Taking the lead from the US election

The US election has been attacking our senses from all sides this week.


The markets were plagued by risk aversion, which saw prices across equity markets entering a downslide. The most watched S&P 500 index printed eight consecutive session of losses as of Thursday.

For the week ahead, Asia will likely see a week of two halves. The jitters in the market is likely to be sustained into midweek when the election results will be made known, while the second half will be anybody’s guess.


US Elections

We have finally arrived at the week in which the person who holds the fate to the next four years for the world’s largest economy will be made known. The markets are strongly favouring Democratic nominee Hillary Clinton over Republican candidate Donald Trump, the latter associated with heightened volatility for the markets. While a Clinton-win had largely been priced in ahead of the elections, we were thrown a step back with the eruption of the FBI investigation last week, sparking some concerns in the markets.

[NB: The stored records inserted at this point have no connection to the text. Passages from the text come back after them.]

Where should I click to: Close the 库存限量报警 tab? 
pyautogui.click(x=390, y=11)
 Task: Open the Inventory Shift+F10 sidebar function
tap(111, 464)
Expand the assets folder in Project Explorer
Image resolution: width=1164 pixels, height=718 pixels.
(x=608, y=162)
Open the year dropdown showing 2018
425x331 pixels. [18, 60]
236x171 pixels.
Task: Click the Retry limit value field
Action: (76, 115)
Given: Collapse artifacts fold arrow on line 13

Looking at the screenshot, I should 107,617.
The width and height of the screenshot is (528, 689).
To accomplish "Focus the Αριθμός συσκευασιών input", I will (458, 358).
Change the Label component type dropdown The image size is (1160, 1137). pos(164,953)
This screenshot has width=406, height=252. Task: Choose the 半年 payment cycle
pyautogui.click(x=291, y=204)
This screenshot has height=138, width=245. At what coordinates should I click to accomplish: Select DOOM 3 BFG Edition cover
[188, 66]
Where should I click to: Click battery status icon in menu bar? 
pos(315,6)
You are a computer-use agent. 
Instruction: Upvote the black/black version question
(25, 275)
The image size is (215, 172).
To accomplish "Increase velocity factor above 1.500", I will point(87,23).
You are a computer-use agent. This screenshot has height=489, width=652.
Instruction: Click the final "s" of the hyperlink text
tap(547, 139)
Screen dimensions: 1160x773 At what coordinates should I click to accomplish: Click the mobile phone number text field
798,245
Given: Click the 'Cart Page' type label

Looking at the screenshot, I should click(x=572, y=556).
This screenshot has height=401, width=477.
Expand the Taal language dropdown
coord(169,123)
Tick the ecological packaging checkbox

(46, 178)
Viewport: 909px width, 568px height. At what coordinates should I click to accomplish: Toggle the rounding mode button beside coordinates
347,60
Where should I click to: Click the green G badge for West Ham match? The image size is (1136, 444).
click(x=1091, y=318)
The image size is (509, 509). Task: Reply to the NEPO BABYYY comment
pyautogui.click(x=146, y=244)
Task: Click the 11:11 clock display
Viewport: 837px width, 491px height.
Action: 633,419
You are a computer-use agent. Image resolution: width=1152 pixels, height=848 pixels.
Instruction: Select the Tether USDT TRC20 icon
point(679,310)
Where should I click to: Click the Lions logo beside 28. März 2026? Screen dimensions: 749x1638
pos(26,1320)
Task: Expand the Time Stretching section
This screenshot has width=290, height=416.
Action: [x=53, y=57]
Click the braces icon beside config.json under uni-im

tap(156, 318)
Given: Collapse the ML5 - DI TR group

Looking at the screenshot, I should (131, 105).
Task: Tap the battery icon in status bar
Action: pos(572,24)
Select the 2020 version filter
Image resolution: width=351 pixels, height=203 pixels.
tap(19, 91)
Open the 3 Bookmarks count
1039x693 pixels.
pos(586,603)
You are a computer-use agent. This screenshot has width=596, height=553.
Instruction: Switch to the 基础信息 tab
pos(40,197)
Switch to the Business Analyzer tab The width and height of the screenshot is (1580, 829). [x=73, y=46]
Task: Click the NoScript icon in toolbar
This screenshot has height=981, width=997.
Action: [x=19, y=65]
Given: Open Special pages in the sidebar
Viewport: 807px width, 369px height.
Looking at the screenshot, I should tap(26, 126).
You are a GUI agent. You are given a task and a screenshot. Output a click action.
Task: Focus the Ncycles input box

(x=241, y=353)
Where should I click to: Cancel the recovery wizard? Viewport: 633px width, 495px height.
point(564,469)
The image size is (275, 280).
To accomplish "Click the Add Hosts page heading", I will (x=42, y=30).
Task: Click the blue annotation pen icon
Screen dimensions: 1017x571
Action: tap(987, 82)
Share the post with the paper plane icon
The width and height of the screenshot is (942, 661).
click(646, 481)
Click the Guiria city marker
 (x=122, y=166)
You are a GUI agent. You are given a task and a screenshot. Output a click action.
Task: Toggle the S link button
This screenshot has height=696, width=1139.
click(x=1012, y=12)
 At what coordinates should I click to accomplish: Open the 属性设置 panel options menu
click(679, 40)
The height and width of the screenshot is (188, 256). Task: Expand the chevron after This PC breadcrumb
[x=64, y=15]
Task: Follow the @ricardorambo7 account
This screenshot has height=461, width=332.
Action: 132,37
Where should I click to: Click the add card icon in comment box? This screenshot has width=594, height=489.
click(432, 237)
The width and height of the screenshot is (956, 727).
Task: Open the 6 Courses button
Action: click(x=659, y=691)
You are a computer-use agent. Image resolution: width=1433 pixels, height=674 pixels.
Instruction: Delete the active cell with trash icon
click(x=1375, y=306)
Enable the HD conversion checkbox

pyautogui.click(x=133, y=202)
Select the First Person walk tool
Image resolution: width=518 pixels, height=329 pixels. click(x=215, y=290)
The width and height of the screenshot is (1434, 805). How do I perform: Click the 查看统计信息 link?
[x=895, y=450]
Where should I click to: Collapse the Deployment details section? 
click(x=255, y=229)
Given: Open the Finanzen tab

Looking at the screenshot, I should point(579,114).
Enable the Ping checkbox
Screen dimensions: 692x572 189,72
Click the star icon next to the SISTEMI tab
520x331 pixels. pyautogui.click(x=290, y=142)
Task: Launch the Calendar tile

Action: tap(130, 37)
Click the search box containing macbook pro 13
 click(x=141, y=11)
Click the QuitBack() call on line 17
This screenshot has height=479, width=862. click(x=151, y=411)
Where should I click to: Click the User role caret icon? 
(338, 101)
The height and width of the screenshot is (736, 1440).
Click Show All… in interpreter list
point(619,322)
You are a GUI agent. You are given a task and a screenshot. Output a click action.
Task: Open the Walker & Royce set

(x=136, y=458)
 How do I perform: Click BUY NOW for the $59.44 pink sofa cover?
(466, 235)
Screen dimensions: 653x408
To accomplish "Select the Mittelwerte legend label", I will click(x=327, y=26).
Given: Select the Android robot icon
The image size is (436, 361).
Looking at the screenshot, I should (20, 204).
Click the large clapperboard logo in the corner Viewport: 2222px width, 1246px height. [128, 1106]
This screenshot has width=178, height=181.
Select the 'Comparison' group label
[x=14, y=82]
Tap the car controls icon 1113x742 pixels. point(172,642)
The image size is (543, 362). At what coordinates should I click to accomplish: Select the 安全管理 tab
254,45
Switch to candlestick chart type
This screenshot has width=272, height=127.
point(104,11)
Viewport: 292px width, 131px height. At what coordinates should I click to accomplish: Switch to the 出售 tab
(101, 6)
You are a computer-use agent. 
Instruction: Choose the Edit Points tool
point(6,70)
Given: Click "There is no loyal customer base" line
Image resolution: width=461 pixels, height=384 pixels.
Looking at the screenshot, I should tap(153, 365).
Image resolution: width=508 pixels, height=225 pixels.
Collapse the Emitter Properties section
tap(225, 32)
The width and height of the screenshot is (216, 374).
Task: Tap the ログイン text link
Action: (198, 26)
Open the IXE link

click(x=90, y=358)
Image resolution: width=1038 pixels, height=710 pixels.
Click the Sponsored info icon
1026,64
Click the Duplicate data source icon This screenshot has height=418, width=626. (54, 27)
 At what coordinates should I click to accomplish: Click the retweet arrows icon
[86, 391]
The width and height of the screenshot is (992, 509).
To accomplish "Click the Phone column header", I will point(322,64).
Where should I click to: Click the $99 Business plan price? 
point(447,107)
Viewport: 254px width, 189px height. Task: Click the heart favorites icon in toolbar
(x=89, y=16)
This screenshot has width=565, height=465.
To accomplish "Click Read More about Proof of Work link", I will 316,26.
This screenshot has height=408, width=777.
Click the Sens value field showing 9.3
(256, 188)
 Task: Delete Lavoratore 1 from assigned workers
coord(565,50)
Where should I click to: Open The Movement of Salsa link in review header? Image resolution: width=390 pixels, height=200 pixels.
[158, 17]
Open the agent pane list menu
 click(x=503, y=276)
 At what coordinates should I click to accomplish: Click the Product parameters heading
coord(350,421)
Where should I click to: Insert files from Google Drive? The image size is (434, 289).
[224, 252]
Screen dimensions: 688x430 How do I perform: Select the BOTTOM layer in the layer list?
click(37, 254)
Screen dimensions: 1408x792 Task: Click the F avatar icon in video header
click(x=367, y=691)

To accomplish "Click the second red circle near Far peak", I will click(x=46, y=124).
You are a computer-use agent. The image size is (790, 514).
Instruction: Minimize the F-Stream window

Results for the elections are expected to trickle in over Wednesday morning (Singapore time) and this might be one of the most turbulent times we will see this year. The two most profound impact for Asia markets come through the trade and interest rate channels, where the candidates have vastly different routes in terms of policies.

Source: Bloomberg

Strong directional trades will be expected for certain asset classes such as the US 500 cash, spot gold, USD/MXN and the Volatility index, where we have shared in an in-depth report. Nevertheless, we may not be finding the UK Referendum as a looking glass for the upcoming elections as the market appears well aware of the probabilities on both candidates taking the oval office and the limit to one person dictating policies for the whole nation.


Asia Indicators

At this point, I do feel that we should put aside all other matters and focus solely on the elections, but I realised we have to be reminded that life goes on after the elections. Notably, China’s October trade balance and inflation data will be released in the following week. An improvement to China’s trade is expected based on market consensus while the inflation rate is also expected to accelerate in the upcoming release. Given that China’s trade data will be due ahead of the elections, some ripple may still be seen in the neighbouring markets, such as for the HSI, though the impact may be contained with risk aversion at its heights.

A series of data is also expected to come from other Asian economies including Q3 GDP figures from Indonesia, Hong Kong and Malaysia while the Bank of Thailand, Bangko Sentral ng Pilipinas and Bank of Korea will hold their central bank meetings in the week.